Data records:
# # # #

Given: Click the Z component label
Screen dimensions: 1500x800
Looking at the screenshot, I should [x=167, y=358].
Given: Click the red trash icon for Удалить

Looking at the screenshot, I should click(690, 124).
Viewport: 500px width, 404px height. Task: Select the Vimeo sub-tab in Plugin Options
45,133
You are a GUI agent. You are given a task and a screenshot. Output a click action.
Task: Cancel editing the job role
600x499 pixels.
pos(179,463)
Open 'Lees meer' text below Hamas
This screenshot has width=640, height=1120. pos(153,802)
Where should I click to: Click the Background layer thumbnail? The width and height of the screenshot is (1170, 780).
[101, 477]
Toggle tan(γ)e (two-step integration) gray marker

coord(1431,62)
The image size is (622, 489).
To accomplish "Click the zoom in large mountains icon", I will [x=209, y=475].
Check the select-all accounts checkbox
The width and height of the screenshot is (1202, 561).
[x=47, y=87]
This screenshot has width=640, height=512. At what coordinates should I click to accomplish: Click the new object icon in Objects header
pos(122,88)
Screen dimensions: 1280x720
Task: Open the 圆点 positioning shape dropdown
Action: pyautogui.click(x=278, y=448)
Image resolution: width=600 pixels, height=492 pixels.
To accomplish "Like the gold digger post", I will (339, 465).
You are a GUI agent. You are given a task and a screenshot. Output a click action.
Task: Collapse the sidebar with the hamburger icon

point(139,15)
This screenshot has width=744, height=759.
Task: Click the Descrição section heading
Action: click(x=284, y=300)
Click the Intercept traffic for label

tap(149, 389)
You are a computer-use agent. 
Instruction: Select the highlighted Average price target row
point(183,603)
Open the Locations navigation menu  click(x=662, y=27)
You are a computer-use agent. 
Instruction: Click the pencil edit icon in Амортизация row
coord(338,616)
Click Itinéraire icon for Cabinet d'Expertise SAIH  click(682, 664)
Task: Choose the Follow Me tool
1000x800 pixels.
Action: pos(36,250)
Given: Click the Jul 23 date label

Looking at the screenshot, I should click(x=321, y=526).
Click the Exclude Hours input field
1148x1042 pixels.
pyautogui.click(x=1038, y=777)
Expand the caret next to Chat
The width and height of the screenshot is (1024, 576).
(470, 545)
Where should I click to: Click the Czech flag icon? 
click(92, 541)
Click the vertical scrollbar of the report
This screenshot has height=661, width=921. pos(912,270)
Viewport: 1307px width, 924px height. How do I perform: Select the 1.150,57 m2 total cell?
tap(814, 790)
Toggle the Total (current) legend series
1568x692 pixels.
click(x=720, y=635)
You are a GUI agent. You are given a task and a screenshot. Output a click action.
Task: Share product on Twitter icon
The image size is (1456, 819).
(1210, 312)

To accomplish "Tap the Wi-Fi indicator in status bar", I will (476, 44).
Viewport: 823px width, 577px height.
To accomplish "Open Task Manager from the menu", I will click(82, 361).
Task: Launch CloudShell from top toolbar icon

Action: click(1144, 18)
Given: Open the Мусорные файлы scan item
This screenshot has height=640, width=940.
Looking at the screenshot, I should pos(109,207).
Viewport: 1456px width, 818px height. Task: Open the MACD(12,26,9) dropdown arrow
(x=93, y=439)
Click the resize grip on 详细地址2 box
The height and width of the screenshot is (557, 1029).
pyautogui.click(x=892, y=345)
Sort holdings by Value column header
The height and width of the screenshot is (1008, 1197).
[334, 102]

# # # #

» **Goal of the exercise**
Extract each line of the data above that contains the word "will".

» **Answer to this exercise**
To accomplish "Click the zoom in large mountains icon", I will [x=209, y=475].
To accomplish "Like the gold digger post", I will (339, 465).
To accomplish "Tap the Wi-Fi indicator in status bar", I will (476, 44).
To accomplish "Open Task Manager from the menu", I will click(82, 361).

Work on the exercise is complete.